Trata-se, portanto, de um contributo essencial para transformar o sistema alimentar da Área Metropolitana de Lisboa, de forma mais resiliente, inovadora e alinhada com os grandes desafios globais.
Na sua ótica, de que forma o projeto pode transformar o sistema alimentar em rede na Área Metropolitana de Lisboa?
De uma forma mais concreta, é essencial refletir, discutir e compreender como, mesmo perante as particularidades e condicionalismos do tecido agrícola da Área Metropolitana de Lisboa, se pode construir um caminho para um uso mais consciente e cuidado da saúde do solo.

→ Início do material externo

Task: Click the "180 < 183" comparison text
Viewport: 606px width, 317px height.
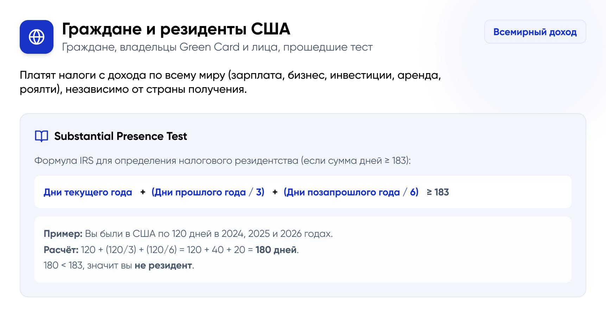Action: [x=63, y=265]
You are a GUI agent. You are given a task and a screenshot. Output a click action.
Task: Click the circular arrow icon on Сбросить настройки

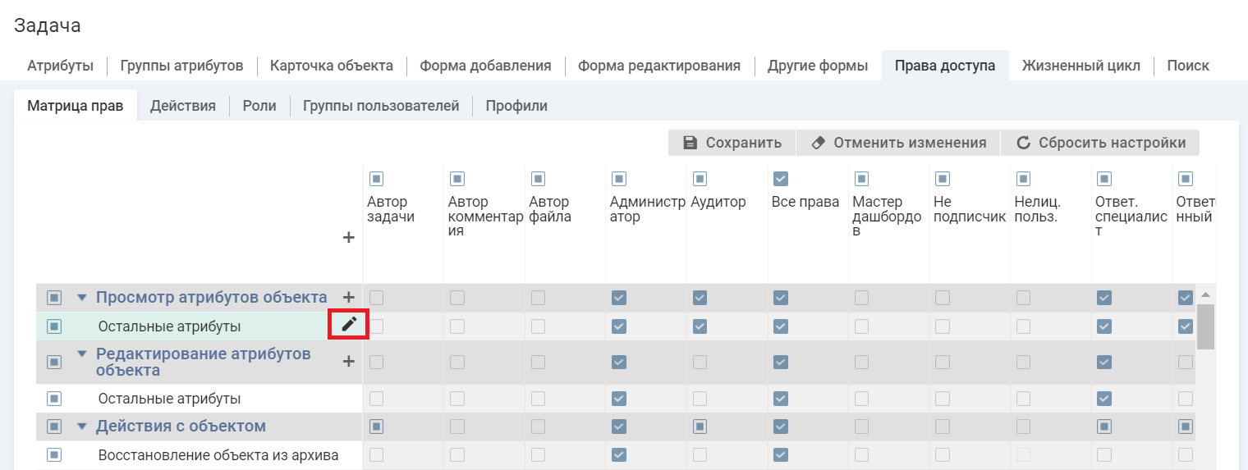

A aplicação do conhecimento científico, aliada a exemplos práticos de sucesso, como os associados à agricultura regenerativa, mostra que é possível promover sistemas de produção mais sustentáveis e resilientes. Esta abordagem, além de proteger o recurso solo, contribui para a melhoria contínua da qualidade nutricional e da segurança dos alimentos, transformando o sistema alimentar da região numa verdadeira rede orientada para a saúde das pessoas e dos ecossistemas.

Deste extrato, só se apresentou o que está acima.